§ **What is needed**:
Of all the entries below, only the lines from the one with "Click the Summary heading" up to and including the one with "Given: Enable Virtual Gateway v4 MAC Address" are to be duplicated exactly.

§ **Data excerpts**:

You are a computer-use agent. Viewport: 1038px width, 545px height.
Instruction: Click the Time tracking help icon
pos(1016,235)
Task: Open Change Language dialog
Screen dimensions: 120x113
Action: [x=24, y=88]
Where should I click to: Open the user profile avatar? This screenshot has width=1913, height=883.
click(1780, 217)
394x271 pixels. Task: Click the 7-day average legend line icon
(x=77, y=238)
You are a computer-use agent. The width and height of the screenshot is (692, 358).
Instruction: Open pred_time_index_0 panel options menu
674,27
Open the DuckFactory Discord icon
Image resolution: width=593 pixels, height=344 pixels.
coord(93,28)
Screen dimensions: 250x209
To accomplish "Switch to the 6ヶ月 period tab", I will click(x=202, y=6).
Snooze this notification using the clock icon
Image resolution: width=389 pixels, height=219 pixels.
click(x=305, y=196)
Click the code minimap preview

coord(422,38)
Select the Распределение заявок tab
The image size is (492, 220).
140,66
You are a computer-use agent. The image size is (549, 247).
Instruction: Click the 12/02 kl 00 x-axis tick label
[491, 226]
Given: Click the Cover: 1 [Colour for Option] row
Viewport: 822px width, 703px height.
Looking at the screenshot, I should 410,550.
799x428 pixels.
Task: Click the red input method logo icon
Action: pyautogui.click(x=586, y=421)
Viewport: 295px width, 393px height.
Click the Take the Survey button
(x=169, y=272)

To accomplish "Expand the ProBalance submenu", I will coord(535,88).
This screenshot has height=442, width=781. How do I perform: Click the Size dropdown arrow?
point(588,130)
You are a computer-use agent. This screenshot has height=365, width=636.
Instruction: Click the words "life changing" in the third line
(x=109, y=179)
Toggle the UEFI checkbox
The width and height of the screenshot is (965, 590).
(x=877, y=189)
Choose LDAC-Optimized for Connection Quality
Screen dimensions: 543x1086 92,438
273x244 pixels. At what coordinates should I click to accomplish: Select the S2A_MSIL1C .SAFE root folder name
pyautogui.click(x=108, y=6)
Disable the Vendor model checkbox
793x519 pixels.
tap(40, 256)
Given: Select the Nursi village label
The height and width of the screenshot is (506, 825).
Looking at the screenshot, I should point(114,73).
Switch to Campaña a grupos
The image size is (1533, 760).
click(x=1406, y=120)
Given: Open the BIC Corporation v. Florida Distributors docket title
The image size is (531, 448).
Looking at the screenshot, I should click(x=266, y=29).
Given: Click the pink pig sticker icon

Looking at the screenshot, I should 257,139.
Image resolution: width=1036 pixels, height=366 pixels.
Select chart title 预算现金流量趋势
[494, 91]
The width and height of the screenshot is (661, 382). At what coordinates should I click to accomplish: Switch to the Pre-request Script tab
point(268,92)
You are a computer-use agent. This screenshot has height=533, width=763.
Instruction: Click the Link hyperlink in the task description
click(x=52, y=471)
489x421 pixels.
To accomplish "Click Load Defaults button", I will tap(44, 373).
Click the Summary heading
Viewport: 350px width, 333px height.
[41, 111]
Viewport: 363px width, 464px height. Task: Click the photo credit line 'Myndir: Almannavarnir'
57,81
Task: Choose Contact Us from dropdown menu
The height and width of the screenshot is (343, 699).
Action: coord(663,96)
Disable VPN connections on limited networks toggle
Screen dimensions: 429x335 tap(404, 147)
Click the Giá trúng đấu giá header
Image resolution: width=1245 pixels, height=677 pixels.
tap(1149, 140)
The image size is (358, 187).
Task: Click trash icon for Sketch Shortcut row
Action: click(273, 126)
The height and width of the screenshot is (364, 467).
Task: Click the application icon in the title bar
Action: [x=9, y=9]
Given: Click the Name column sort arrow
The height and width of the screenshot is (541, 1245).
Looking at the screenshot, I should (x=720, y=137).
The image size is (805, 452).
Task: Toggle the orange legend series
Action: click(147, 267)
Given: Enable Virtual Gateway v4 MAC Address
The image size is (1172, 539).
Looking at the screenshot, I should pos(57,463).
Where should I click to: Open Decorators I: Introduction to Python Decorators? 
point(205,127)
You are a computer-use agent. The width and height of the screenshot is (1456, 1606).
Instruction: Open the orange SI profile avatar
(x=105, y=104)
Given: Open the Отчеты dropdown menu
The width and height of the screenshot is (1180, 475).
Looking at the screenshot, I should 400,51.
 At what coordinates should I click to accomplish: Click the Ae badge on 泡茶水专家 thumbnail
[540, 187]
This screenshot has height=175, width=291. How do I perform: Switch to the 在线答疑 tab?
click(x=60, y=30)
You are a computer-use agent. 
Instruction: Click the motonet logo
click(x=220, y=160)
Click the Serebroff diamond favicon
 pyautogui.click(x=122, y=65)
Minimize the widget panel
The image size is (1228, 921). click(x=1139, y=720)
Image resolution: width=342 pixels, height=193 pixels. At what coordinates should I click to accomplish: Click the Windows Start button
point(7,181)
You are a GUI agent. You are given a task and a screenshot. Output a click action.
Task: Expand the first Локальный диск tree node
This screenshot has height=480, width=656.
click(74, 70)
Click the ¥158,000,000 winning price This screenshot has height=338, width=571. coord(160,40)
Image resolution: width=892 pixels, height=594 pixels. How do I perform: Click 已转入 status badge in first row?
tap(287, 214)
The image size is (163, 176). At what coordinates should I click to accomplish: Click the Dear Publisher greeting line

§ **Your response**:
Click the Summary heading
Viewport: 350px width, 333px height.
[41, 111]
Viewport: 363px width, 464px height. Task: Click the photo credit line 'Myndir: Almannavarnir'
57,81
Task: Choose Contact Us from dropdown menu
The height and width of the screenshot is (343, 699).
Action: coord(663,96)
Disable VPN connections on limited networks toggle
Screen dimensions: 429x335 tap(404, 147)
Click the Giá trúng đấu giá header
Image resolution: width=1245 pixels, height=677 pixels.
tap(1149, 140)
The image size is (358, 187).
Task: Click trash icon for Sketch Shortcut row
Action: click(273, 126)
The height and width of the screenshot is (364, 467).
Task: Click the application icon in the title bar
Action: [x=9, y=9]
Given: Click the Name column sort arrow
The height and width of the screenshot is (541, 1245).
Looking at the screenshot, I should (x=720, y=137).
The image size is (805, 452).
Task: Toggle the orange legend series
Action: click(147, 267)
Given: Enable Virtual Gateway v4 MAC Address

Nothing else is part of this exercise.